■ EXTRAIT DU TEXTE:
○ ○ ○ ○ ○

Pour lire en traîneau/66

La bibliothèque libre.

IV

un peu de statistique. — coup d’œil d’ensemble. — les souvenirs archéologiques du passé.


Si nous en croyons les statistiques du passé, il serait entré à la prison de Saint-Lazare, en 1868, deux ans avant la guerre, 2 859 femmes, comme prévenues ou condamnées pour crimes ou délits de droit commun ; en correction 232 jeunes filles de moins de seize ans ; comme condamnées administratives — prostituées — 4 831 ? Enfin venaient les recluses infirmes, section des vieilles, dans le quartier des filles publiques, ce que l’on appelait les vieux chevaux de retour — pourquoi ce genre masculin ? — jamais bien nombreuses, parce que décimées dans l’obscure bataille de la vie par le vice et la misère, au nombre de 200…

Depuis la population de Paris a augmenté dans des proportions énormes, les filles ont pullulé et, par un sentiment tout à la fois de pudeur, de honte et de rage devant l’organisation monstrueuse de la police des mœurs dans mon pays, on comprendra pourquoi je ne donne pas les chiffres d’aujourd’hui. M. Lépine lui-même en rougirait !

Malgré toutes les divisions et subdivisions de la prison de Saint-Lazare, on affirme que la promiscuité y est toujours redoutable et l’on va même jusqu’à dire que les jeunes détenues ne peuvent qu’achever de s’y corrompre complètement. Sur ce point j’avoue qu’il est difficile de se prononcer et qu’il faudrait être le directeur lui-même pour avoir une opinion et j’incline à croire, à moins d’en arriver au régime cellulaire — ce qui est impossible à Saint-Lazare, à cause des délits eux-mêmes — qu’il est bien difficile qu’il en soit autrement, bien difficile d’éviter cet écueil, sans doute redoutable, mais en quelque sorte fatal.

Il est vrai que c’était déjà à la fin de l’Empire l’opinion de M. Maxime Ducamp, opinion profondément suspecte par la partialité même de l’auteur ; et, comme depuis on a pu obtenir et l’on a certainement réalisé des progrès dans ce que j’appellerai la répression morale et préventive, je demande la permission de ne point me prononcer jusqu’à plus ample informé.

Maintenant tout le côté purement administratif et matériel de la prison est admirablement compris et installé ; c’est ainsi qu’il y a là une boucherie, une boulangerie et les magasins généraux de toutes les prisons de la Seine.

Chaque jour les fours cuisent 32 fournées de 230 pains chacun. Et encore je crois bien que ces chiffres sont souvent dépassés maintenant.

○ ○ ○ ○ ○

■ DONNÉES ENREGISTRÉES:
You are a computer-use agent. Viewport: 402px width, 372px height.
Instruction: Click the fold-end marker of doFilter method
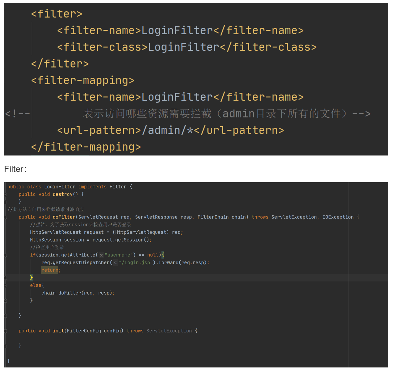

○ ○ ○ ○ ○

■ CONSIGNES DE L'EXERCICE:
a) D'après le texte sur Saint-Lazare, expliquez en une à trois phrases pourquoi l'auteur ne donne pas les chiffres d'aujourd'hui.
b) Répondez aux questions suivantes à l'aide du texte sur Saint-Lazare.
(i) Combien de femmes seraient entrées à Saint-Lazare en 1868 comme prévenues ou condamnées pour crimes ou délits de droit commun ?
(ii) Quels établissements le texte mentionne-t-il comme installés dans la prison ?
(iii) Combien de fournées les fours cuisent-ils chaque jour, et combien de pains compte chacune ?
c) Recopiez fidèlement un passage du texte sur Saint-Lazare : commencez aux mots "Il est vrai" et arrêtez-vous après "souvent dépassés maintenant.".

■ CORRIGÉ DES EXERCICES:
a) L'auteur ne les donne pas par un sentiment à la fois de pudeur, de honte et de rage devant l'organisation monstrueuse de la police des mœurs dans son pays. Depuis 1868, la population de Paris a augmenté dans des proportions énormes et les filles ont pullulé.

b)
(i) 2 859 femmes.
(ii) Une boucherie, une boulangerie et les magasins généraux de toutes les prisons de la Seine.
(iii) 32 fournées par jour, de 230 pains chacune.

c)
Il est vrai que c’était déjà à la fin de l’Empire l’opinion de M. Maxime Ducamp, opinion profondément suspecte par la partialité même de l’auteur ; et, comme depuis on a pu obtenir et l’on a certainement réalisé des progrès dans ce que j’appellerai la répression morale et préventive, je demande la permission de ne point me prononcer jusqu’à plus ample informé.

Maintenant tout le côté purement administratif et matériel de la prison est admirablement compris et installé ; c’est ainsi qu’il y a là une boucherie, une boulangerie et les magasins généraux de toutes les prisons de la Seine.

Chaque jour les fours cuisent 32 fournées de 230 pains chacun. Et encore je crois bien que ces chiffres sont souvent dépassés maintenant.